[ENTRIES SUPPLIED Boundary: Start]

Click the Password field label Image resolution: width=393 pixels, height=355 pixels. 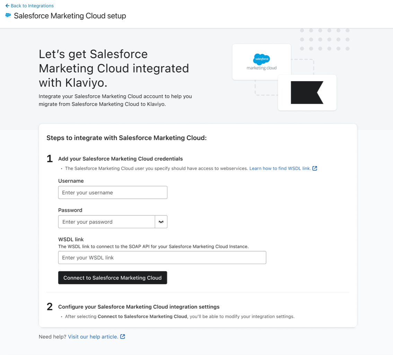pyautogui.click(x=70, y=210)
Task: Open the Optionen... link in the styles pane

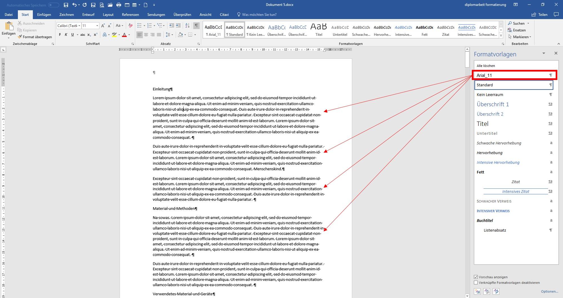Action: (549, 292)
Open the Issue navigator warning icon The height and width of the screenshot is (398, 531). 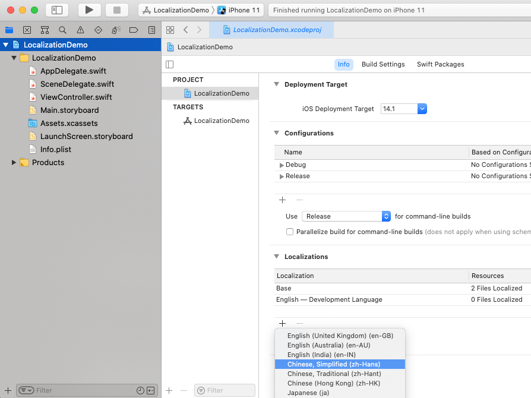point(80,30)
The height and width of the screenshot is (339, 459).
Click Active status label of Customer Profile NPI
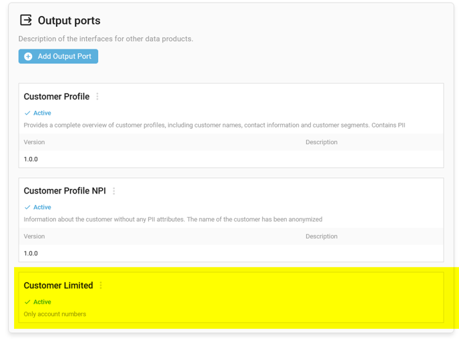pos(42,208)
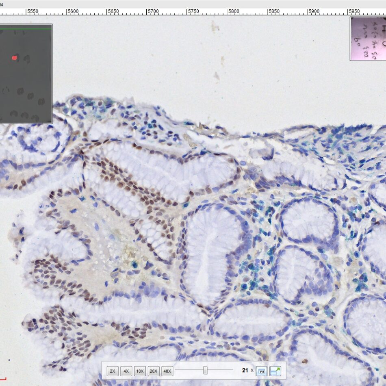Open the slide label image thumbnail
The image size is (386, 386).
pos(368,39)
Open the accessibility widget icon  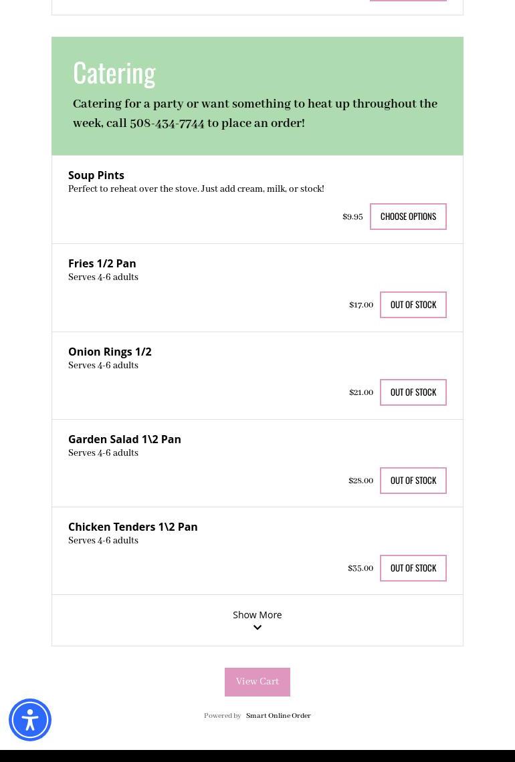tap(29, 719)
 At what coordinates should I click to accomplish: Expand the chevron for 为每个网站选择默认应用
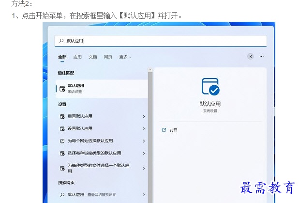[x=144, y=141]
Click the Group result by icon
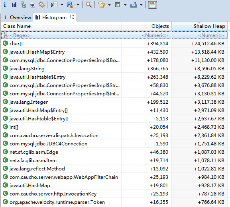The width and height of the screenshot is (230, 207). [x=102, y=5]
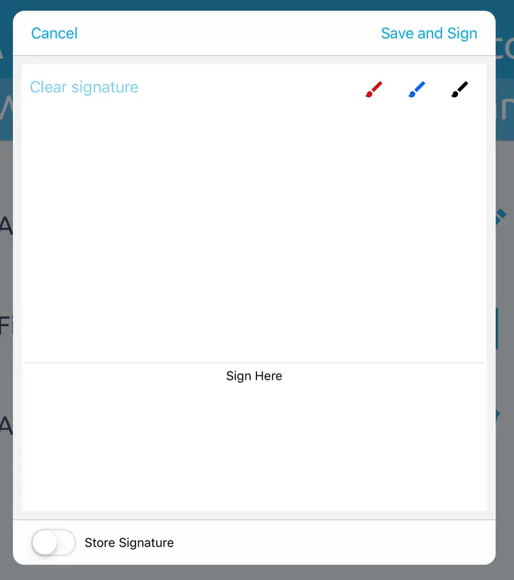The width and height of the screenshot is (514, 580).
Task: Select the blue brush pen color
Action: pyautogui.click(x=417, y=89)
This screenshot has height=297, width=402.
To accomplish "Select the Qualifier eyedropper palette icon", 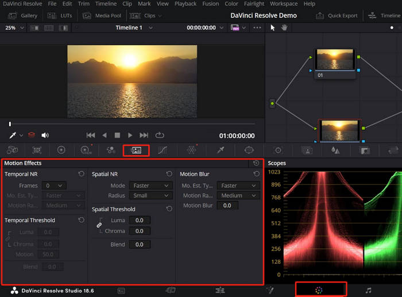I will pos(221,150).
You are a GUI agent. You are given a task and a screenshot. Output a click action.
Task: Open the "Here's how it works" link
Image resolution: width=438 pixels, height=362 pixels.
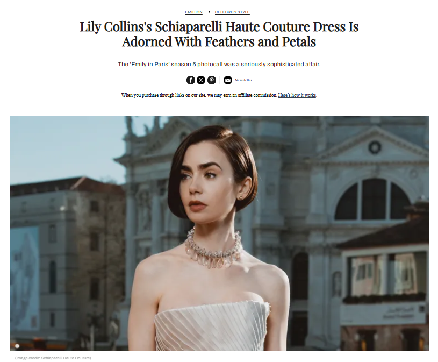point(297,95)
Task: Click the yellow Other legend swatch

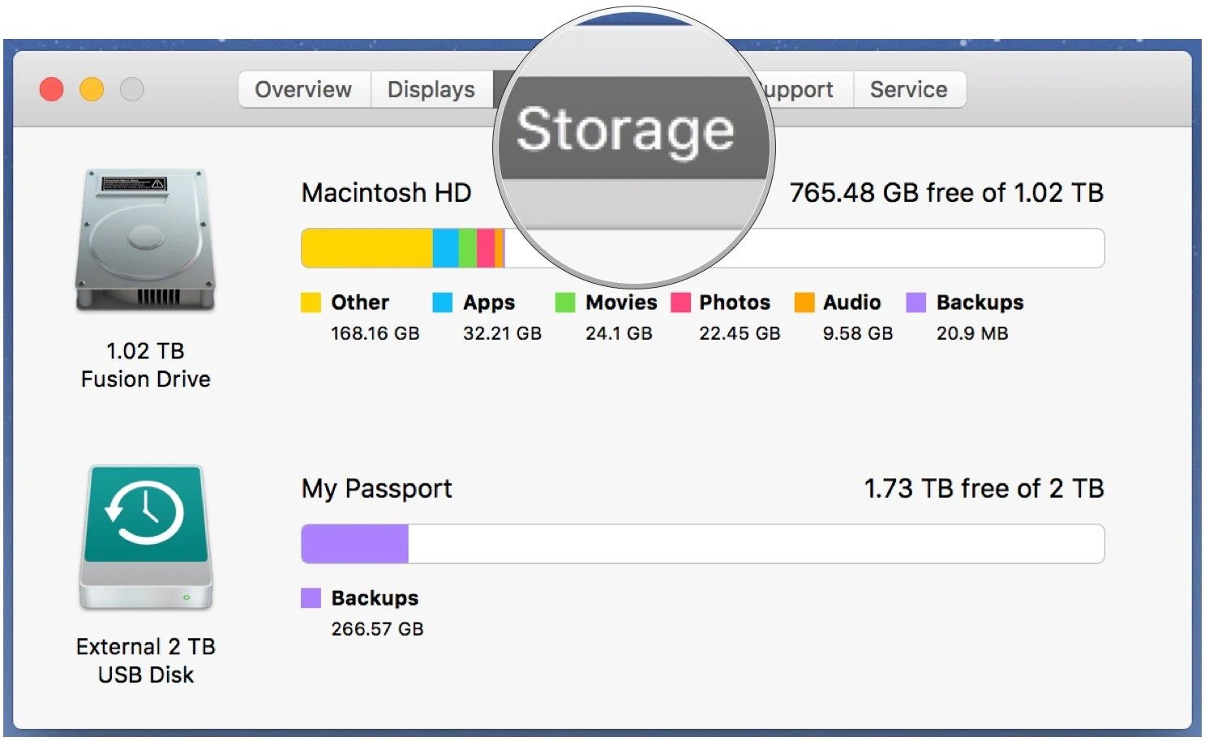Action: coord(311,302)
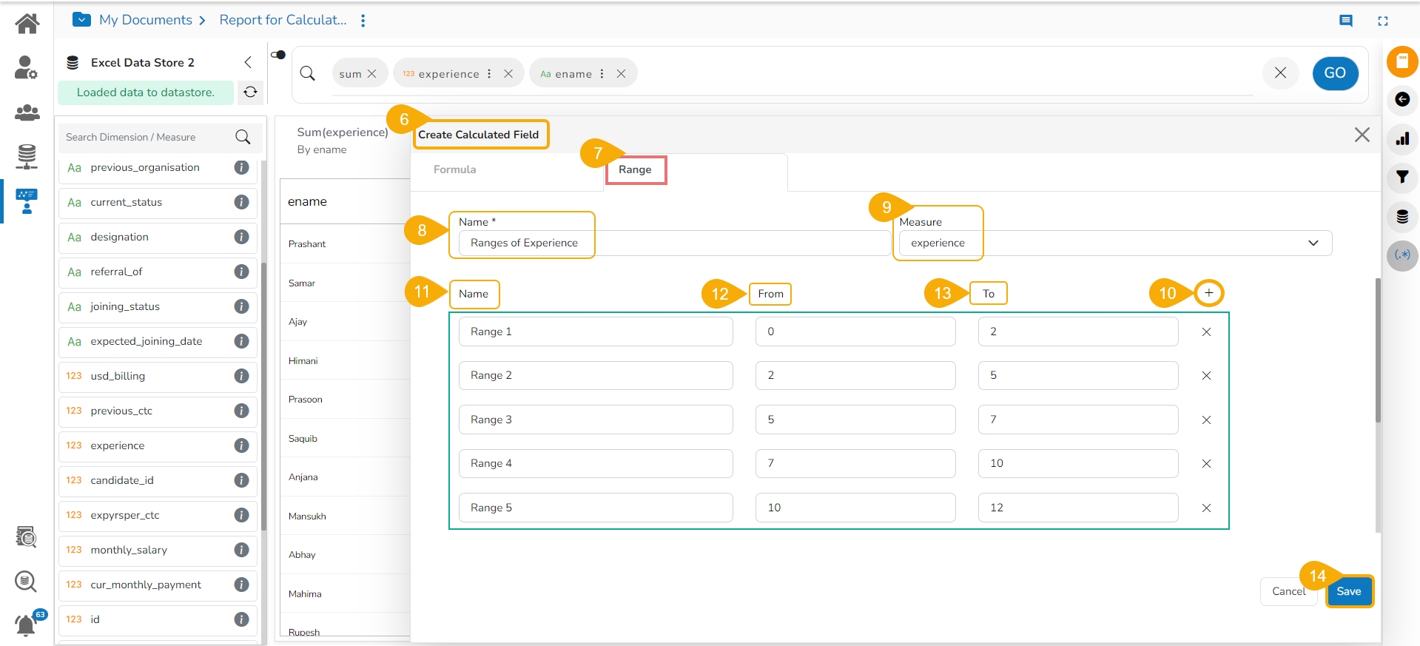Screen dimensions: 1420x646
Task: Show info for monthly_salary field
Action: [x=241, y=550]
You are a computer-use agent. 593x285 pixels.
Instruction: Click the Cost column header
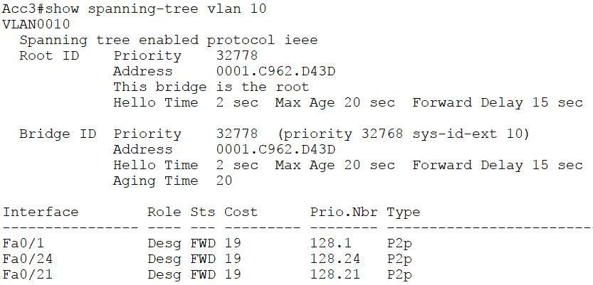[x=241, y=212]
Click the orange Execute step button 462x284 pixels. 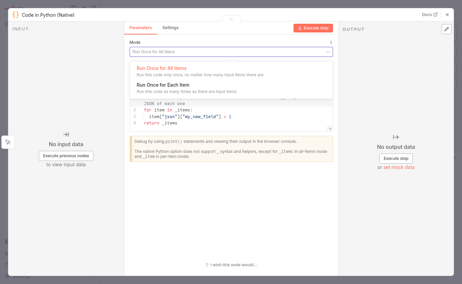tap(313, 28)
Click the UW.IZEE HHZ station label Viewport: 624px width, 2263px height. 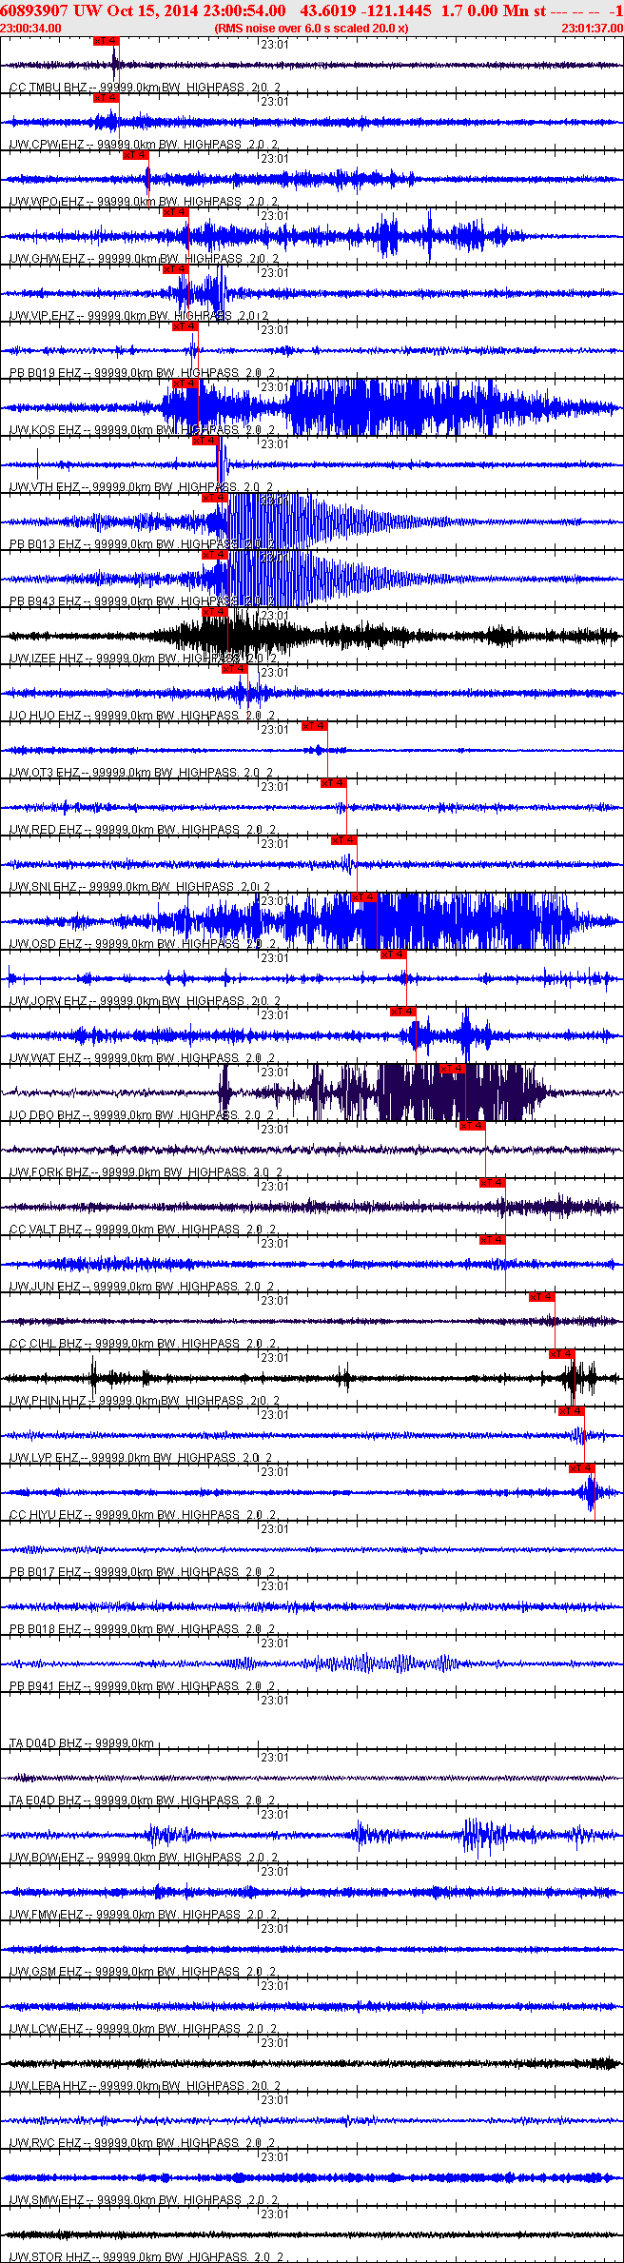(48, 659)
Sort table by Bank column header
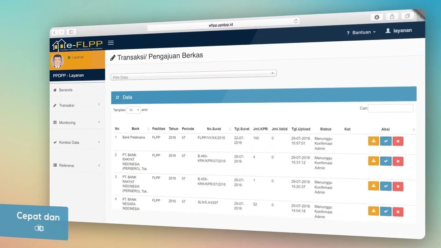441x248 pixels. (x=135, y=129)
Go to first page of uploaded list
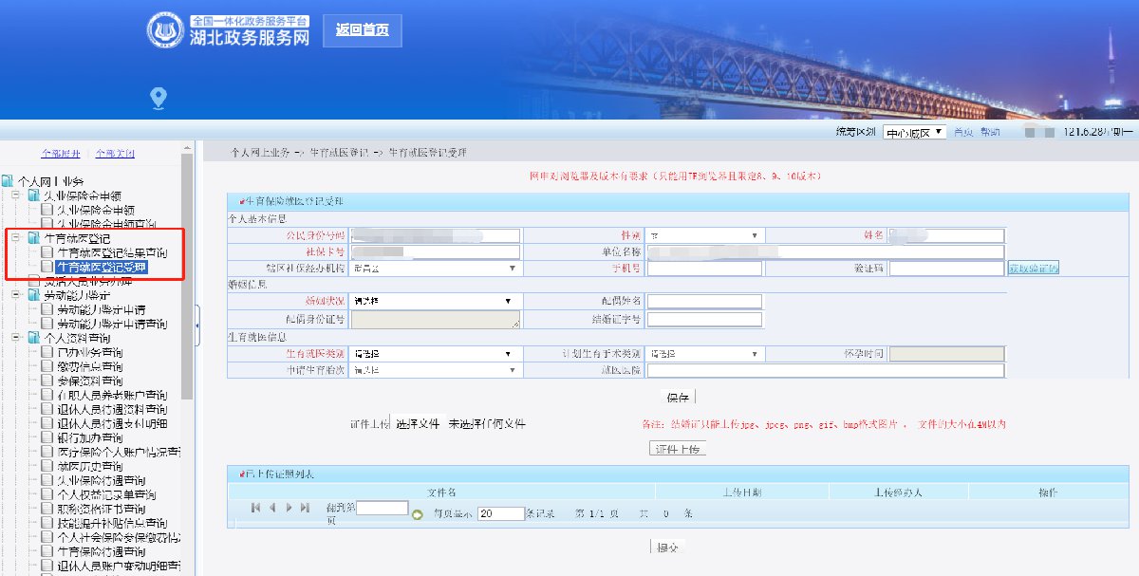1139x576 pixels. tap(256, 509)
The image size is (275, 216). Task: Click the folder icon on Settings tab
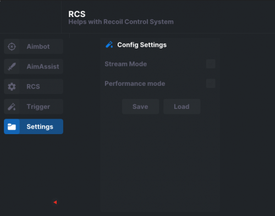tap(12, 126)
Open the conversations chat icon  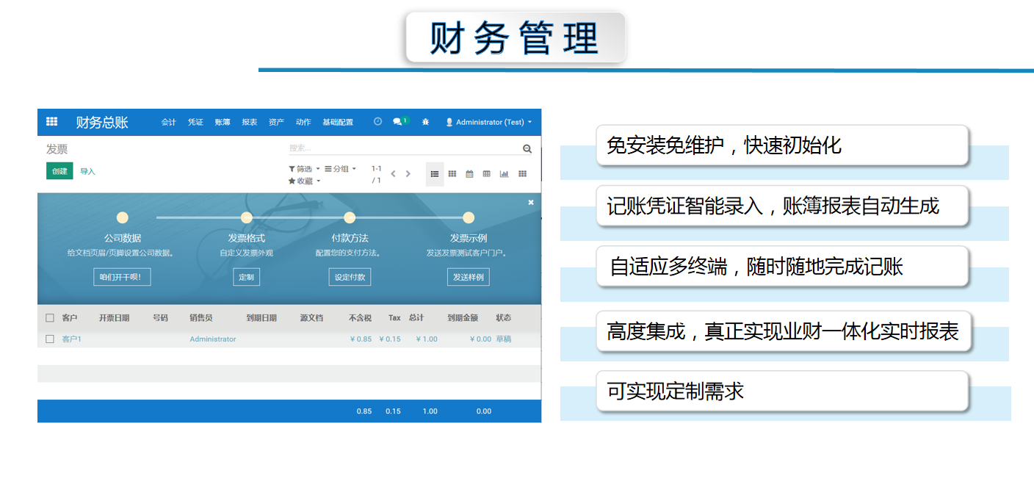tap(397, 122)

[ENTRIES SUPPLIED Boundary: End]

YOUR GOAL — Search the listing for the word "agent", and copy every line in which it is found.

ANSWER SECTION —
You are a GUI agent. You are given a task and a screenshot. Output a click action.
You are a computer-use agent. 593x285 pixels.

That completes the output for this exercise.